Wind and solar technologies have extended their lead over fossil fuel generation on costs of new plant, and are now as cheap, or even cheaper, than existing coal, gas and nuclear power plants – even compared to existing and fully-depreciated fossil fuel generators.
These conclusions are made in the 12th edition of the annual Lazard Levelized Cost of Energy Analysis, which has become one of the major global industry benchmarks.
Its conclusions, both on the huge cost advantage of new wind and solar over new coal and gas plants, and now with existing gas plants – tallies with observations in Australia from the likes of Origin Energy, Snowy Hydro, AGL, Simec Zen’s Sanjeev Gupta, and any number of private analysis.
It should also give pause for thought for those – including the federal government – who want to design schemes that might encourage new investment in coal generators.
“We have reached an inflection point where, in some cases, it is more cost effective to build and operate new alternative energy projects than to maintain existing conventional generation plants,” says George Bilicic, the vice chairman and global head of Lazard’s Power, Energy & Infrastructure Group.
Lazard’s figures are based on US data and in US conditions, but give an insight into global trends. Over the past year, Lazard has seen a further 13 per cent fall in the cost of solar, and another 7 per cent fall in the cost of wind energy.

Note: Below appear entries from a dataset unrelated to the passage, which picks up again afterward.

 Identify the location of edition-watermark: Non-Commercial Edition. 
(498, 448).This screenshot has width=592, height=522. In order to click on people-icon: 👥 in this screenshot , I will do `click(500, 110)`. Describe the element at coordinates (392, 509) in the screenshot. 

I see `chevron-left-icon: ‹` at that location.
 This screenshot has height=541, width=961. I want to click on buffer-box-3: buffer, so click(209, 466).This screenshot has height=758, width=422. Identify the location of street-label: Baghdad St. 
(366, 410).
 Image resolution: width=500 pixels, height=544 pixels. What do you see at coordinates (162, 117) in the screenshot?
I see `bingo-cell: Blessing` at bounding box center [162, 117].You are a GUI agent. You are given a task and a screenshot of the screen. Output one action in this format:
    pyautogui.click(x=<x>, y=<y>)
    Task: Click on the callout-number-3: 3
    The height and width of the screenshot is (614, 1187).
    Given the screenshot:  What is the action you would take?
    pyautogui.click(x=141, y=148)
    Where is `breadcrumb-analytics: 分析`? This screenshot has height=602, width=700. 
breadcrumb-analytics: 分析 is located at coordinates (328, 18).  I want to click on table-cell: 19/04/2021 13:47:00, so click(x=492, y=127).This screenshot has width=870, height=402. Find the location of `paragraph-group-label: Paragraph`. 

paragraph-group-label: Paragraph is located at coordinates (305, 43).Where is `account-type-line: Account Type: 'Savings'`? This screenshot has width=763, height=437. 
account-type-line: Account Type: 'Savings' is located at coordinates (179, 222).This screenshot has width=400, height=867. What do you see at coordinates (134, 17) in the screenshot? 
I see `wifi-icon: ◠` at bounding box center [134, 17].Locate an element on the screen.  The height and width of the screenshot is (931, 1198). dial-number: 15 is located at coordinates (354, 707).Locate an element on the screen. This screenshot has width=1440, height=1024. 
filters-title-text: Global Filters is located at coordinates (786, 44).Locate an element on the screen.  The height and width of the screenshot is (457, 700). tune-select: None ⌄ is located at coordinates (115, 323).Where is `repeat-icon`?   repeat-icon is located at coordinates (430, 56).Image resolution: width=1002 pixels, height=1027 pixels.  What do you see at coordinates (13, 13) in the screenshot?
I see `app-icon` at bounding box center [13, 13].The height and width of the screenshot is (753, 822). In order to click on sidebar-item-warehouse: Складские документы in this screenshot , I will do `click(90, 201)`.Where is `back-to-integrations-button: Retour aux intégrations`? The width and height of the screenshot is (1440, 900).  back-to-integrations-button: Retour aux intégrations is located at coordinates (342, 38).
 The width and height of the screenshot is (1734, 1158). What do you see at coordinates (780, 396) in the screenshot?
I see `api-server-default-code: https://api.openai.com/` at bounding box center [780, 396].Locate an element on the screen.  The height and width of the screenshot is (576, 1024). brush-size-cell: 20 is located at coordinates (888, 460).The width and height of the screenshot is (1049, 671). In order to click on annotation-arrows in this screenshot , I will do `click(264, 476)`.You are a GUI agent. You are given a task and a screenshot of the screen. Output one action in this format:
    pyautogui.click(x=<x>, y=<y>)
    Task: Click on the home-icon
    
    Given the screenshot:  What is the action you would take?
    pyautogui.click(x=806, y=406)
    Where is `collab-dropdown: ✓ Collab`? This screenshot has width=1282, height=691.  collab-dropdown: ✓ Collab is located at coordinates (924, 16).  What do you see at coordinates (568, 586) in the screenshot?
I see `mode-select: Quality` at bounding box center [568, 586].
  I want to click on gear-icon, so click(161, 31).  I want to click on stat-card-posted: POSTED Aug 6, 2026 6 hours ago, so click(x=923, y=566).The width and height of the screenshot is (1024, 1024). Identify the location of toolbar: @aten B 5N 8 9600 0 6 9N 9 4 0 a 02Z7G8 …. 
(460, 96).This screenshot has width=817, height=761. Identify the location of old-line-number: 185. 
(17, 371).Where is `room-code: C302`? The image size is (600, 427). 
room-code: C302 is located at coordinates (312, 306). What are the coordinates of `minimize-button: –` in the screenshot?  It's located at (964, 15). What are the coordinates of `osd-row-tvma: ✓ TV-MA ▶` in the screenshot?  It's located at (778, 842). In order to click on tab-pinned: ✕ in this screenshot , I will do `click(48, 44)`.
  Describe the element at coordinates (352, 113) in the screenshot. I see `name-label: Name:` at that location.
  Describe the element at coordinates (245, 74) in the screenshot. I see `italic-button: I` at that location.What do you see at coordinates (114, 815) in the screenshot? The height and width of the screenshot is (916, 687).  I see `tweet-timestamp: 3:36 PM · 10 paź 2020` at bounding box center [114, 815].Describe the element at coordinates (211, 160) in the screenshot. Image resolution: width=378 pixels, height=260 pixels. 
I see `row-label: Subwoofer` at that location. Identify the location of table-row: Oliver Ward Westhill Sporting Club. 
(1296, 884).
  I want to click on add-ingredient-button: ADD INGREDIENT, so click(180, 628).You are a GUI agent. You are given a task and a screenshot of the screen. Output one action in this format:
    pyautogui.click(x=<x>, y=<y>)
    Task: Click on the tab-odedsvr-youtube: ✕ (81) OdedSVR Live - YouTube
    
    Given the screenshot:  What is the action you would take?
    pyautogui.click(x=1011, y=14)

This has extended its big advantage over the cost of building new coal, nuclear, or even gas plants – even in the US where the cost of gas is well below that of Australia.
Lazard has also identified more significant cost declines in battery storage technologies in the 4th edition of the Levellised Cost of Storage report.
It cautions that while storage technology holds great promise, “alternative energy systems alone will not be capable of meeting the base-load generation needs of a developed economy for the foreseeable future.”
But it is important here to note that Lazard only canvasses the various battery storage technologies, and not the cost of storage of other technologies for longer durations such as solar thermal, pumped hydro, or even hydrogen.
Still, Lazard notes lithium-ion batteries remains the least expensive of the battery storage technologies, and continues to decrease in cost due to improved efficiencies and a maturing supply chain.
It sees further cost reductions of 28 per cent over the coming five years but warns of cost pressures from higher commodity pricing (e.g., cobalt and lithium carbonate) and tightening supply. This is where some of the mooted lithium and cobalt mining developments in Australia could play a key role.